3° Présenter à l’enfant des images, dont une représente le début d’une anecdote et l’autre la fin (on voit, par exemple, sur la première, un enfant qui va frapper un chien, et sur l’autre, le garçon, sa culotte déchirée, en train de pleurer) et l’enfant doit reconstituer ce qui s’est passé (ici, il doit trouver que le garçon a frappé le chien et qu’il a été mordu).

4° Jugement du sens moral : faire classer par ordre de gravité des actes de mensonge, de cruauté, de vol (ex. : voler un crayon dans .la classe, à un camarade ; le ramasser dans la rue ; ouvrir le pupitre d’un camarade pour le lui prendre, etc … ) ; ou bien, faire l’épreuve du partage : donner à l’enfant des pastilles de chocolat à partager entre lui et ses camarades, en nombre tel que ou il en manque ou il en ait de trop ; on verra si le sujet, dans le premier cas, en donnera des siennes et, dans le second, s’il gardera pour lui l’excédent.

Comme application pratique d’un test, voici comment sont systématiquement examinés tous les petits strasbourgeois de quatorze ans.
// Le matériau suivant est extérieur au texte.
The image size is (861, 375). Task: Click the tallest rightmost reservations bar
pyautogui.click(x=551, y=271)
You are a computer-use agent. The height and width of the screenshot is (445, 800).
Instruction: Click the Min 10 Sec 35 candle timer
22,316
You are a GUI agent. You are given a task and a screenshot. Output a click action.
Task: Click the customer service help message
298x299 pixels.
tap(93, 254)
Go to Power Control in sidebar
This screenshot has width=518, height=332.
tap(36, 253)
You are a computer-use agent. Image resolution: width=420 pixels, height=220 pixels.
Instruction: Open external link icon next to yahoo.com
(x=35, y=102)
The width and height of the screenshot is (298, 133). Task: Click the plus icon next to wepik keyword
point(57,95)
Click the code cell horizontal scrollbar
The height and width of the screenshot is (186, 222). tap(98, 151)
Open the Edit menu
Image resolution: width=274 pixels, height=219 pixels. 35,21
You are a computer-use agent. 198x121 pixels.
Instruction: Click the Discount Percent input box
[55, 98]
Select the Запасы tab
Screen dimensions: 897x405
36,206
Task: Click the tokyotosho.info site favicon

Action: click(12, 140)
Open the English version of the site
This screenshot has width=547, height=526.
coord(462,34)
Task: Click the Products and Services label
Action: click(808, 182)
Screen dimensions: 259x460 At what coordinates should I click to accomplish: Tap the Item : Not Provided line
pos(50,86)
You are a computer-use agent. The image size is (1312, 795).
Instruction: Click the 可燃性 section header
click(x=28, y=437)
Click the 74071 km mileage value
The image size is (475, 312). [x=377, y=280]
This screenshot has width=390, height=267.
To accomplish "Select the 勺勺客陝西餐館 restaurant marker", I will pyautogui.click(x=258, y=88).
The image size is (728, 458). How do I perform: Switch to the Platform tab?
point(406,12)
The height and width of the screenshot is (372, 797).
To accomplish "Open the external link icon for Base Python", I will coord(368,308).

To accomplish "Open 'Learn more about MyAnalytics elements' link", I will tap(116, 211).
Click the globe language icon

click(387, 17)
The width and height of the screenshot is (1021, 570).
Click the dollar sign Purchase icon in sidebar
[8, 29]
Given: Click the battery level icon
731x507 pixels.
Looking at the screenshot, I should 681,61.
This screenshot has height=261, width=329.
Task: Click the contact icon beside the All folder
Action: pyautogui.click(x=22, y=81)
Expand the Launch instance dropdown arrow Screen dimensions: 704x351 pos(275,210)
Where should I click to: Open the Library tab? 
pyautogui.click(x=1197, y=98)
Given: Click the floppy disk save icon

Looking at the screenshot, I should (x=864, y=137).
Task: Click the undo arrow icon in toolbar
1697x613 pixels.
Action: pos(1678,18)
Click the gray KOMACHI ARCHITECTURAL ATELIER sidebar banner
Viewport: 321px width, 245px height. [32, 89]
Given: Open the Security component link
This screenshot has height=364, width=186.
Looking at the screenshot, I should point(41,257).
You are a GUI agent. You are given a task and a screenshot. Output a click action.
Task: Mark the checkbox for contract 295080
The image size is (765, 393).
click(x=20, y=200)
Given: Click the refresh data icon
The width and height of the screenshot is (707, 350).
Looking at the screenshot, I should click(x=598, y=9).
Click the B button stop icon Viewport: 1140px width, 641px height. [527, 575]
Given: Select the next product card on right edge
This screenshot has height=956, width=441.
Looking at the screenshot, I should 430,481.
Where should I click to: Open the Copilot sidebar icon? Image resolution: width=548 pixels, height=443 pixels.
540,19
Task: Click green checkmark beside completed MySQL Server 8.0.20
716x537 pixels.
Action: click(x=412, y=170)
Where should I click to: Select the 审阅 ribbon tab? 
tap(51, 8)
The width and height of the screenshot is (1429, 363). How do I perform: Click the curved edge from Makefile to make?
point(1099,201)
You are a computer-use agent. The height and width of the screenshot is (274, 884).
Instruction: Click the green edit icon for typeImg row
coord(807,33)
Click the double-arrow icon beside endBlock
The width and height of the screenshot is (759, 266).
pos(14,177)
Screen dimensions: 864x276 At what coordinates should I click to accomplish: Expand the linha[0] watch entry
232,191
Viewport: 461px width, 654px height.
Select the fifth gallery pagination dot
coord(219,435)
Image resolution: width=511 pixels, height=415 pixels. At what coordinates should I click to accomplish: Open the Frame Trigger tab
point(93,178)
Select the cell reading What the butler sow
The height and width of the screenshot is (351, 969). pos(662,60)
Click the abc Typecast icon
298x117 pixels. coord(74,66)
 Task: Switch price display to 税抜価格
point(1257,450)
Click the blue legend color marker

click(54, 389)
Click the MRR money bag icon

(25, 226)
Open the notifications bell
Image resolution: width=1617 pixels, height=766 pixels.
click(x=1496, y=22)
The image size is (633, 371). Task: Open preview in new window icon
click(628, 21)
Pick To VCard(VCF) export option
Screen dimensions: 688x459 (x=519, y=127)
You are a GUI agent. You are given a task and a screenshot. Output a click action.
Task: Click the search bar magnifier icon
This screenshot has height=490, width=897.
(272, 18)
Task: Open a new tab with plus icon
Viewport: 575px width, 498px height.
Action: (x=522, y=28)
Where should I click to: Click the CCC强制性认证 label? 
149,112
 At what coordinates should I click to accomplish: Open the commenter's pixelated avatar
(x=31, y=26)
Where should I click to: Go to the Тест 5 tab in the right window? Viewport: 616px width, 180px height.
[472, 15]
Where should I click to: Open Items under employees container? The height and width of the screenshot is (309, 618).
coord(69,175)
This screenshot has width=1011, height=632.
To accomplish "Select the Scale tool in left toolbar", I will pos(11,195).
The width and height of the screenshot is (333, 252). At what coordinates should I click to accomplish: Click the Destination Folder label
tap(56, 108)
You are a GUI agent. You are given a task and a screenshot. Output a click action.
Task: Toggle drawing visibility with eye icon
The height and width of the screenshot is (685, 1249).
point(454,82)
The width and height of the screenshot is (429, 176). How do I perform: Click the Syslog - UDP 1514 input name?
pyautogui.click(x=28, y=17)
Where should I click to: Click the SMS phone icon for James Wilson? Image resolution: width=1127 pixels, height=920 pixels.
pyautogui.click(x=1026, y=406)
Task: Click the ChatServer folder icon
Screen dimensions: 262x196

On pratique d’abord une sélection d’après les goûts de l’enfant, ses connaissances scolaires et extra-scolaires, ses aptitudes … Alors, le directeur du cabinet d’orientation professionnelle l’examine. Voici un aspirant au poste d’employé de bureau : a) dans une suite de mots composés les uns à la suite des autres, dans n’importe quel ordre, on lui demande de barrer tous les a. On juge si son pouvoir d’attention est durable ou fugace ; b) calcul : on lui fait exécuter une dizaine d’opérations, qu’il doit réussir dans le minimum de temps ; c) épreuve du bottin : chercher l’adresse de monsieur X ; le nom et l’adresse de monsieur Z dans la liste des professions ; trouver le nom allemand d’une rue. Certains enfants font ces épreuves en 44 secondes, d’autres demandent 6 minutes, certains enfin abandonnent ; d) orthographe ; e) mémoire des noms.

L’expérience a confirmé la valeur de ces tests : lorsque l’Amérique entra en guerre, les bureaux militaires, devant ces centaines de mille de civils mobilisés, durent choisir ceux qui feraient de bons officiers et sous-officiers et pouvoir les nommer après un court stage spécial, sans leur avoir fait perdre leur temps (time is money) par un service de simple soldat. On examina près de 2 millions d’hommes par la méthode des tests ; on leur posa une liste uniforme de questions avec, en face de chacune, une série de réponses, bonnes et fausses ; le sujet n’avait qu’à souligner celle qui lui convenait. Chaque réponse correcte équivalait à un point et, pour être nommé à telle fonction, il fallait réunir un nombre donné de points.

On voit donc l’importance du choix d’un « bon métier », Il est de toute importance d’orienter un individu vers la carrière qui lui convient et de le détourner de celle à laquelle il serait inapte. Santé, fortune, bonheur, telles seront les récompenses de celui qui, assez tôt, aura su, suivant l’expression anglaise, frapper sur le juste clou.